* BEGIN *
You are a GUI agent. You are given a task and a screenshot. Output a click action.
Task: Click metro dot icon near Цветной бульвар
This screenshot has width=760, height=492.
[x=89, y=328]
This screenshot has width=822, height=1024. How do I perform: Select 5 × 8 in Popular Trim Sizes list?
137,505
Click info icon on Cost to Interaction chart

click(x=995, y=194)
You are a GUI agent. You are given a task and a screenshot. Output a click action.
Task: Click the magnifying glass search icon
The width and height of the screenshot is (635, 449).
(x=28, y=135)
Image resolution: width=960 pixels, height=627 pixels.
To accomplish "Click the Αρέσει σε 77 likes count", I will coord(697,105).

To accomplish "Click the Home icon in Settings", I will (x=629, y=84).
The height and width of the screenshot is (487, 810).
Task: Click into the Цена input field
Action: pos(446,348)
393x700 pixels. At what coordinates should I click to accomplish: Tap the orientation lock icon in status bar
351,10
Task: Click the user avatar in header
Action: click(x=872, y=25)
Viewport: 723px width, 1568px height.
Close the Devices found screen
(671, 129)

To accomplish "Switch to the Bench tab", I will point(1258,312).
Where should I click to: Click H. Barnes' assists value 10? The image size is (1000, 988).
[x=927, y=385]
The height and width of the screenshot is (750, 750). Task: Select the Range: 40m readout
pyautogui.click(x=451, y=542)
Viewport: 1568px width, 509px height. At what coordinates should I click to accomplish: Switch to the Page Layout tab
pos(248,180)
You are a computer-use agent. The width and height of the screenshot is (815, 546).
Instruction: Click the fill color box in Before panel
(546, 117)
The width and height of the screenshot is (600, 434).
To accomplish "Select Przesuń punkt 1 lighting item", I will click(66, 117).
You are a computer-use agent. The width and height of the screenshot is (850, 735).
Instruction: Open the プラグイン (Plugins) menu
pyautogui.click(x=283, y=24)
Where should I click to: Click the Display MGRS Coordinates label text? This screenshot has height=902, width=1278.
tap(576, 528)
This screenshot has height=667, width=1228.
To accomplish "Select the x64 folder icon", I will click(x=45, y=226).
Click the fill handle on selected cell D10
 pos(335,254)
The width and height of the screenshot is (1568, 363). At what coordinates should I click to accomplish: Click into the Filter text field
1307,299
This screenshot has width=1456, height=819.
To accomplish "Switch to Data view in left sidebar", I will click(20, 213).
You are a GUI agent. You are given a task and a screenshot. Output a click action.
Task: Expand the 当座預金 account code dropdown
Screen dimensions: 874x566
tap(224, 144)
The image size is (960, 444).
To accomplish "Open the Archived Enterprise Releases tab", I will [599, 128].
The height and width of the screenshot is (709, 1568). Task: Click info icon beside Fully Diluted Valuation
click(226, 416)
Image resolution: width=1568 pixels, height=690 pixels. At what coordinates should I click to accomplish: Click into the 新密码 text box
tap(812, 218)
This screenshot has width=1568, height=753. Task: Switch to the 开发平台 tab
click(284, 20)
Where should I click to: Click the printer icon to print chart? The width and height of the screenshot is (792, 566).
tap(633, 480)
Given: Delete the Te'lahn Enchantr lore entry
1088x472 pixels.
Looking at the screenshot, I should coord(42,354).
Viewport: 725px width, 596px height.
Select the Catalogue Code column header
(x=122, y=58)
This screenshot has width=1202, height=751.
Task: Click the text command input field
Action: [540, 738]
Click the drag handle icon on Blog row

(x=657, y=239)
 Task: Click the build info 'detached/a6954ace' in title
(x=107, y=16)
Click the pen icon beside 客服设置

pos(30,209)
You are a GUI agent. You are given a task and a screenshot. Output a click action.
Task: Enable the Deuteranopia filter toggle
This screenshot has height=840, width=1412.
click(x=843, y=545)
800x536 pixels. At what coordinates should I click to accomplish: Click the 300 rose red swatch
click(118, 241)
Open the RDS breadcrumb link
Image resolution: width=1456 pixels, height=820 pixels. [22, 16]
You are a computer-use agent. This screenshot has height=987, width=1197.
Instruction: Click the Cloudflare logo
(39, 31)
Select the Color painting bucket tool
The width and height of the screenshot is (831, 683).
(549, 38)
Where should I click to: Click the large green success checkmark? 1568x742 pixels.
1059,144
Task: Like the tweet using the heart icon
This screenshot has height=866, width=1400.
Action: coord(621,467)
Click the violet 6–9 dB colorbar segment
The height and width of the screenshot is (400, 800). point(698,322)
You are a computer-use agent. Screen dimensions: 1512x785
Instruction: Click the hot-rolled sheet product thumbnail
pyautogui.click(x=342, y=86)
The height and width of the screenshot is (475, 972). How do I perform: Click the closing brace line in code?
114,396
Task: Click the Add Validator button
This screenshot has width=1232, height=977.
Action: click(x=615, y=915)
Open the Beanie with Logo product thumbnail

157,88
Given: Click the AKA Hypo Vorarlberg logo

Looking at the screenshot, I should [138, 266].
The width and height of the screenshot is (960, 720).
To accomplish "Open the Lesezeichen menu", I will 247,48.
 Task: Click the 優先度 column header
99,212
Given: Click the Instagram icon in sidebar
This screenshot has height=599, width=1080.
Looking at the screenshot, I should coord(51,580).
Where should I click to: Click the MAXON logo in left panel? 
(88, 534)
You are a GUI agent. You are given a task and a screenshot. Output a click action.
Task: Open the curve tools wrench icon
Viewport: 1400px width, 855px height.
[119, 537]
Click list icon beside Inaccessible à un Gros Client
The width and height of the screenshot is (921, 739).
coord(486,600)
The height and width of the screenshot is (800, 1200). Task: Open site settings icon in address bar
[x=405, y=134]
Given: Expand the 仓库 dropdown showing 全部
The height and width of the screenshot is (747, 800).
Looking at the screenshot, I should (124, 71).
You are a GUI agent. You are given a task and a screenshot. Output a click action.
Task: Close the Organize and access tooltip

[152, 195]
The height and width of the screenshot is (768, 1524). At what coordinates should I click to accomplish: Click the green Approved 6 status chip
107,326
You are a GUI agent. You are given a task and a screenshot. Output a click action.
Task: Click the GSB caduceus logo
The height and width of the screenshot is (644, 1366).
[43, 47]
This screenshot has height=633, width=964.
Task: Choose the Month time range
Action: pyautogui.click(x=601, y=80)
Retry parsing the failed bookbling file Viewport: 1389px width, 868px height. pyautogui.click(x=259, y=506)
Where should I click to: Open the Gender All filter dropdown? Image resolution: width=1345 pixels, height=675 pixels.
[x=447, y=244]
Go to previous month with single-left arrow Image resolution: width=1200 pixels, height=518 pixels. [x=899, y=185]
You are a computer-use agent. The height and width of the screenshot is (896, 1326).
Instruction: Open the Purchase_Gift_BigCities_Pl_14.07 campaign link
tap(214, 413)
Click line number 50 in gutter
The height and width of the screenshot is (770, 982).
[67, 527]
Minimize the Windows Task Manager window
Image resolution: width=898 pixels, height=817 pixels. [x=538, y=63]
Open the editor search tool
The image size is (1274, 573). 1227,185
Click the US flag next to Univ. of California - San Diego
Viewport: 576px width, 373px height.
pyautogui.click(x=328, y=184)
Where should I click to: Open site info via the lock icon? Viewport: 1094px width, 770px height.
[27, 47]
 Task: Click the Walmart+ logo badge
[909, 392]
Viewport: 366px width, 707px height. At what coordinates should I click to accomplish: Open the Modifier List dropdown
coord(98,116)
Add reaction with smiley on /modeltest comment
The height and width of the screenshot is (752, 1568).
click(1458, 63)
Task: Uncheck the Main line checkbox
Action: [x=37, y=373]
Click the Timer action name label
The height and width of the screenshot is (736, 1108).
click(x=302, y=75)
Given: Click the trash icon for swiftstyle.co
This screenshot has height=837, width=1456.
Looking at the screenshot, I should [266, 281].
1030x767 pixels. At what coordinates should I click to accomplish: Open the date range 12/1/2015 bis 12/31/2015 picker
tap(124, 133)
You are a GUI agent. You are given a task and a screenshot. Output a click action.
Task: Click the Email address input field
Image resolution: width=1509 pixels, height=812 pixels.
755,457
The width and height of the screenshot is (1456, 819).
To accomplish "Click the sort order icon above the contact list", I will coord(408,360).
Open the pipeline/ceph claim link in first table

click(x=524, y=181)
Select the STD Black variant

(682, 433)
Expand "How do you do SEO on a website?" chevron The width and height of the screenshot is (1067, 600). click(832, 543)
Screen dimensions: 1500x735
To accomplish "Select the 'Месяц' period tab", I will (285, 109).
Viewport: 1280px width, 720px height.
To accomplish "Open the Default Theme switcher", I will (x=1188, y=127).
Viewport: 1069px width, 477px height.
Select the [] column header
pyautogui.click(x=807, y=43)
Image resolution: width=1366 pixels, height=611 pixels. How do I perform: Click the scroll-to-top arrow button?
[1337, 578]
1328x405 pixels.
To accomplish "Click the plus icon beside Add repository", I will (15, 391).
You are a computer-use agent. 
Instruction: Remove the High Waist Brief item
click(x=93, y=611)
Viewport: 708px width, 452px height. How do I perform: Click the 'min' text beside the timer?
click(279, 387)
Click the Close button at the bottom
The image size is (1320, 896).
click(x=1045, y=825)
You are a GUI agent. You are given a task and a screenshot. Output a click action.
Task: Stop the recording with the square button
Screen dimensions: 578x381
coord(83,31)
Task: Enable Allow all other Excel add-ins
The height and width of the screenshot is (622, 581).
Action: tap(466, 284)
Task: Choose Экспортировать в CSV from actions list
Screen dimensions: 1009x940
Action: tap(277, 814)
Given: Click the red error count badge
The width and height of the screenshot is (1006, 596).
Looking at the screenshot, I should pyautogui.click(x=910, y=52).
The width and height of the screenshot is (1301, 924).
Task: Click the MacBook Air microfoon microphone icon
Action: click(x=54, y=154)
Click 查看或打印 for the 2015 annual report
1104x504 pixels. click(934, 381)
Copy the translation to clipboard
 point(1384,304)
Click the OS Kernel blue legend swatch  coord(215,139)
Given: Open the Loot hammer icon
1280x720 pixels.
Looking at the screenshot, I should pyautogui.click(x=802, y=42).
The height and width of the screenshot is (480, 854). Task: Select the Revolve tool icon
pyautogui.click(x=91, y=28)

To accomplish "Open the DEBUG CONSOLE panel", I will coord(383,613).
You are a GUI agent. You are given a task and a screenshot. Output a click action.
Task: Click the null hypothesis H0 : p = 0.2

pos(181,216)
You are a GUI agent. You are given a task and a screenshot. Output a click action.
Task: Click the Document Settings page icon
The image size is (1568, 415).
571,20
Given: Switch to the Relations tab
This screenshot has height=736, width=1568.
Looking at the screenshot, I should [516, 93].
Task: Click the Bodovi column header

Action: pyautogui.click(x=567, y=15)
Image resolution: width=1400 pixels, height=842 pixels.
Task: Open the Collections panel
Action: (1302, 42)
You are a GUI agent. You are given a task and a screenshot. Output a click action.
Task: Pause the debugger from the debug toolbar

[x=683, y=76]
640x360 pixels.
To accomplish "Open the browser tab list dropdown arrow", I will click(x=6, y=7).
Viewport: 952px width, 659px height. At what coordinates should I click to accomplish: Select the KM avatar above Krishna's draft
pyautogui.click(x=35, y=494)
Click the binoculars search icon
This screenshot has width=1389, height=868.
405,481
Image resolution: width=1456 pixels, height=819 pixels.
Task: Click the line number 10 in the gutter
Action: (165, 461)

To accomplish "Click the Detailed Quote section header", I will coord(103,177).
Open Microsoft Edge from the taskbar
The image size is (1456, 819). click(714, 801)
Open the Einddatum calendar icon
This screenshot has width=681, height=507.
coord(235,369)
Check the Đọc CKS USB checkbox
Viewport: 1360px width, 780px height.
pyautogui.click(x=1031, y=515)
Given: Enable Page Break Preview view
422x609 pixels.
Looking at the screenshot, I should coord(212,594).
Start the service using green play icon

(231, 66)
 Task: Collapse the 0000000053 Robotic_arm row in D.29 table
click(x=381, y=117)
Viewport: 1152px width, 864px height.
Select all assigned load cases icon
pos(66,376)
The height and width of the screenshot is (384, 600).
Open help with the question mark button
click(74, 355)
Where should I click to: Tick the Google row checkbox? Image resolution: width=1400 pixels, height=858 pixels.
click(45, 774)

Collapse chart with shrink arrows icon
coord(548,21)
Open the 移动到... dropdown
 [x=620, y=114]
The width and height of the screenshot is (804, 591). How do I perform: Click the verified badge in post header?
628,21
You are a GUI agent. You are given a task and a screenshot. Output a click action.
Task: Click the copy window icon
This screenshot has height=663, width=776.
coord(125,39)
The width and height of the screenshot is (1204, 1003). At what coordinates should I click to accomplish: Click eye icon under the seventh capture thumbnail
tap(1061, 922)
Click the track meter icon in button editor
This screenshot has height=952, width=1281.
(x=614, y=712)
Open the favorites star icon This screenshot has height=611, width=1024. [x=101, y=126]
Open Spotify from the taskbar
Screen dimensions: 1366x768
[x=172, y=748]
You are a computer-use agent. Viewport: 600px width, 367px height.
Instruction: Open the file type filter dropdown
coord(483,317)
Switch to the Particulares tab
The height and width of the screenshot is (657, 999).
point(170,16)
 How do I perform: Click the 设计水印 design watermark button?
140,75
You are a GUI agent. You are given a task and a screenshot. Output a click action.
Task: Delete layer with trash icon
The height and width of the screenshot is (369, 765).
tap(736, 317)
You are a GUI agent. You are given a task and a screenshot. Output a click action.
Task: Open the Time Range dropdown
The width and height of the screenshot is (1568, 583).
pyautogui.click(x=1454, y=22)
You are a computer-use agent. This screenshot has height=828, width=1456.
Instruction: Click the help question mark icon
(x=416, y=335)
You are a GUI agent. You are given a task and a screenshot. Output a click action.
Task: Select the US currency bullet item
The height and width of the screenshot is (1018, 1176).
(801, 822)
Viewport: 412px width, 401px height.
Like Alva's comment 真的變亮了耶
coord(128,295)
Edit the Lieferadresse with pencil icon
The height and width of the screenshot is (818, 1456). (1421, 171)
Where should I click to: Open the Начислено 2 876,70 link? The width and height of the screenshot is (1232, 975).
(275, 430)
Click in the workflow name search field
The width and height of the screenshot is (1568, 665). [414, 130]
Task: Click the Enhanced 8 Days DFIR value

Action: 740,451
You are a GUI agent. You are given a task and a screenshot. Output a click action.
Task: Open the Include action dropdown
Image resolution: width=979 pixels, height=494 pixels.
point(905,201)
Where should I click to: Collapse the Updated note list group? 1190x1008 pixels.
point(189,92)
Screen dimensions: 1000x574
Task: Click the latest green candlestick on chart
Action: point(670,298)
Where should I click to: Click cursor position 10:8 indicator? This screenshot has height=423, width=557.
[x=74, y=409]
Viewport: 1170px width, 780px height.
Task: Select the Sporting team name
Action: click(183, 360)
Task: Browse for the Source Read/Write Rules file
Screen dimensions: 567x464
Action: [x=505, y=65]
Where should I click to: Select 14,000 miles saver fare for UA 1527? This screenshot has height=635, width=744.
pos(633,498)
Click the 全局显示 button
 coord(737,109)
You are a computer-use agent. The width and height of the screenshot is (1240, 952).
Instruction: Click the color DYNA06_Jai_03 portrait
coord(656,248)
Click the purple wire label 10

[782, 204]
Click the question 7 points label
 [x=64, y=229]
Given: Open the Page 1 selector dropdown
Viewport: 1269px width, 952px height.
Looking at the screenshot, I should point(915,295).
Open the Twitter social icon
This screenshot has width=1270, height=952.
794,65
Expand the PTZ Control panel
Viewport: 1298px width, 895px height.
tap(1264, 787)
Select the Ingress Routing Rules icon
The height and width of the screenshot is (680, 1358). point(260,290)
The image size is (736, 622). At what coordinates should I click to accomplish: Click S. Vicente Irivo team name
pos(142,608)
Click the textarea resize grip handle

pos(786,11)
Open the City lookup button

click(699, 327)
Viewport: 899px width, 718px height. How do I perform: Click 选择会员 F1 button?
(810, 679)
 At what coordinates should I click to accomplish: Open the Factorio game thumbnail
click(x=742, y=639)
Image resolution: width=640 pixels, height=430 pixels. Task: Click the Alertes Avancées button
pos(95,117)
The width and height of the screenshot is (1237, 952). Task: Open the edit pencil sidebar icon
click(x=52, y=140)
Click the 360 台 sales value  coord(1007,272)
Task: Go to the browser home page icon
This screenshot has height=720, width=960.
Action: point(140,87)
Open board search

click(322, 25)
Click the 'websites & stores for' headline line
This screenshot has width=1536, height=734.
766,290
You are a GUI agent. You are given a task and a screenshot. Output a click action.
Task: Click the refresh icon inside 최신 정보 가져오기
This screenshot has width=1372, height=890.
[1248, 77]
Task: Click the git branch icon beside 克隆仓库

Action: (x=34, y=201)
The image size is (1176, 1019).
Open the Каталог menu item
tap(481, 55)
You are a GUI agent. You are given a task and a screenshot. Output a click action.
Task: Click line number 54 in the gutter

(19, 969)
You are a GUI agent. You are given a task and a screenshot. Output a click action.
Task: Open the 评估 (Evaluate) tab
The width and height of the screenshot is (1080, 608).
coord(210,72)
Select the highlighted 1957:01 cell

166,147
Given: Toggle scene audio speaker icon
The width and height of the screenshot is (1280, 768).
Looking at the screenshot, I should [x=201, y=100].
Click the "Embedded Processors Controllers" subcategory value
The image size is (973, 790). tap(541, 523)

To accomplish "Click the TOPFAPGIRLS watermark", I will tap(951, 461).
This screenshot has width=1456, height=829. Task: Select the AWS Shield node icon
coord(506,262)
* END *
What is asked
Rewrite the lines of the records above as a numbered list, from the line containing "Where should I click to: Click the printer" through the line containing "pos(30,209)", and leave out any blank lines.

Exercise result
1. Where should I click to: Click the printer icon to print chart? The width and height of the screenshot is (792, 566).
2. tap(633, 480)
3. Given: Delete the Te'lahn Enchantr lore entry
4. 1088x472 pixels.
5. Looking at the screenshot, I should coord(42,354).
6. Viewport: 725px width, 596px height.
7. Select the Catalogue Code column header
8. (x=122, y=58)
9. This screenshot has width=1202, height=751.
10. Task: Click the text command input field
11. Action: [540, 738]
12. Click the drag handle icon on Blog row
13. (x=657, y=239)
14.  Task: Click the build info 'detached/a6954ace' in title
15. (x=107, y=16)
16. Click the pen icon beside 客服设置
17. pos(30,209)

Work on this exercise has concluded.